Bush had many other troubled and bad “decision points.” He did nothing to rein in the spending of the federal government. The federal debt rise on his watch is tough to pass off as someone else’s responsibility. Of course, he is not responsible for the promiscuous spending in states such as California, New York and Illinois; Connecticut and New Jersey. But his policies supported the flow of federally collected and borrowed moneys to these spending machines and that is unforgivable. On the other hand the same promiscuity occurred under Clinton. To this day, few grasp the significance of the federal government’s support of America’s most insolvent states.

So what else could Bush have done? Could he have pressured the fed to raise interest rates and regulate bad housing lending? Enforce lending standards such as documents and earnings and down payment requirements? Of course he could. He didn’t. And the fed will quickly respond that he could have vetoed spending legislation (fiscal policy) which he completely failed to do. He gave lip service, perhaps, to Fannie and Freddie silliness but he really didn’t mean it. He enjoyed laying claim to responsibility for expanding housing ownership, particularly among minority groups. Some leadership, huh? Decisions? Hardly. More like take credit for whatever spin you can get out of the situation and avoid responsibility for the unanticipated negative consequences. But, alas, not too many memoirs entitled, “Avoiding Responsibility.”
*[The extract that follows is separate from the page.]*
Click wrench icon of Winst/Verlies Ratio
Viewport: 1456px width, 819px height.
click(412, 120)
Ultimately, the early returns on Bush cannot help but to question the very title of this premature memoir. His decision points, today, with little time passed for aging and perspective suggest that much of his presidency was not based on “decision points” but was characterized by panicking in lieu of thoughtful consideration and decision making. It seems that Mr. Bush followed a fairly consistent pattern of what we at TheFundamentals have observed personally from other leaders who lack history, perspective and patience. They believe they must do something even when they don’t know what to do. So they send subordinates on missions that frequently find them bouncing off walls and returning to their starting point with nothing to show for their efforts except the appearance of motion and activity and huge expenditure records. They believe you can’t sit still. People expect you to do something. Or, they believe doing something is better than doing nothing because you can be deemed disengaged for doing nothing. Nothing worse than having to justify patience and forbearance, huh?
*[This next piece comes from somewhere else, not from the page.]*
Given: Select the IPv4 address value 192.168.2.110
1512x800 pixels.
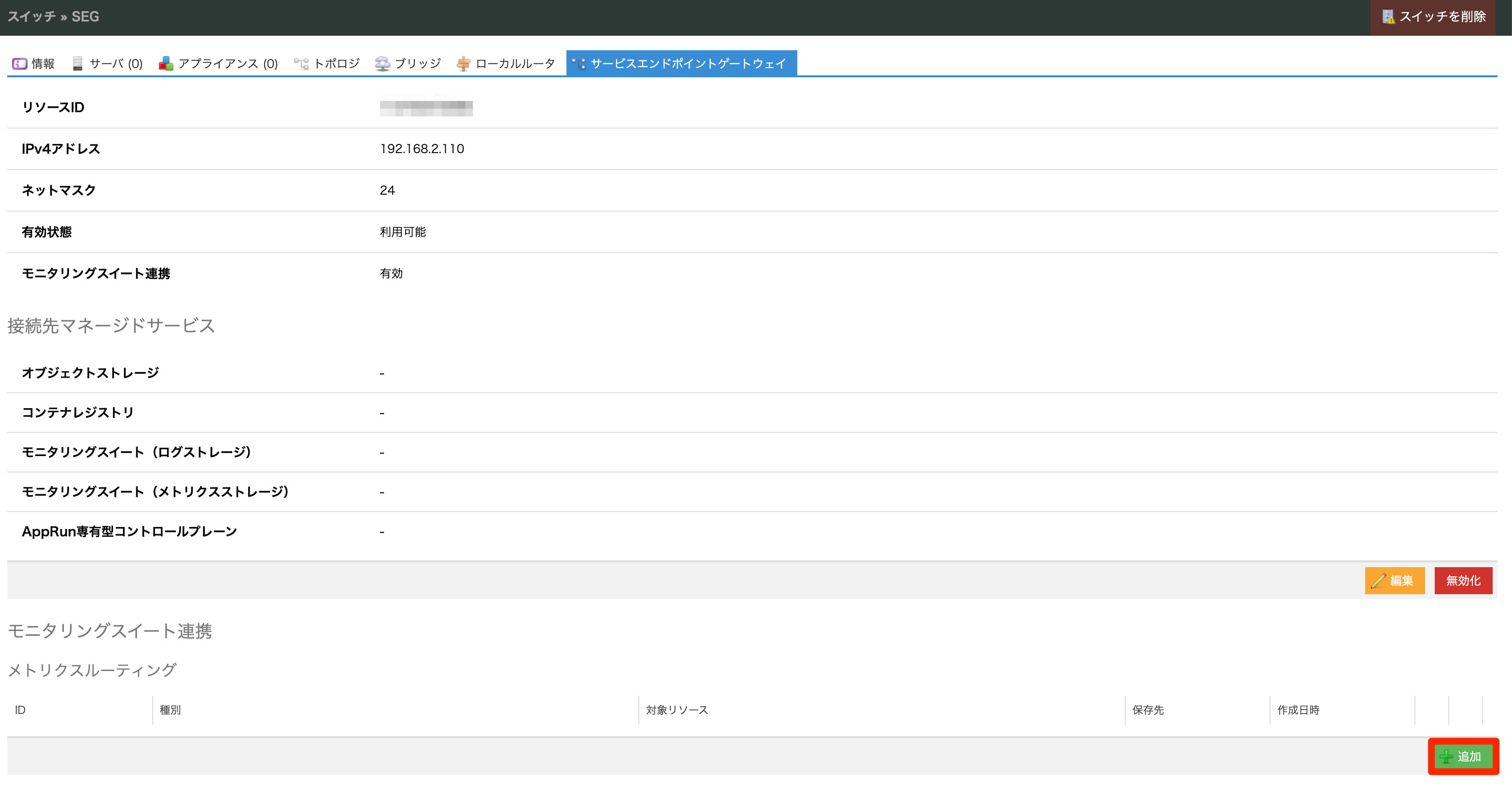Looking at the screenshot, I should tap(422, 149).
We have said it before. America needs a big and lengthy time out. A period of quiet introspection that would also be characterized by sacrifice and frugality. But, what could possibly be more un-American than doing nothing? And slowing down our borrowing and spending? And lecturing to everyone but the fellow/gal in the mirror?

So, the Bush nonsense continues with the replacement kid who thinks that strategically government is the answer and spending is the tactic by which to implement the strategy. He now lectures the world that American economic recovery is critical to the well being of the world. A few years ago he was dodging roll calls in Springfield, Illinois and now he knows what’s best for the world? Implicit in that thinking is that you had better help get our spending/consuming/borrowing machine back on track or your gonna be sorry. Without us to buy your stuff, you won’t be making as much of it would appear to be the logic of this argument. In the meantime one of his hands reaches out to the Muslim world while the other gropes your privates at the airport screening designed to prevent bad Muslims from blowing up American planes. We often wonder how much of this goofy behavior would occur if they and their families were subject daily to their solutions imposed on the rest of us? (Aside: Does Obama shop at Wal-Mart? Answer: Not in Chicago.)

Back to George II. We had eight years of this leader (liberal use of term) who displayed his lack of history, lack of knowledge about limitations and lack of foundation in fundamentals by panicking whenever a thoughtful process was required. We think history will characterize these eight years as “Panic Points” not decision points.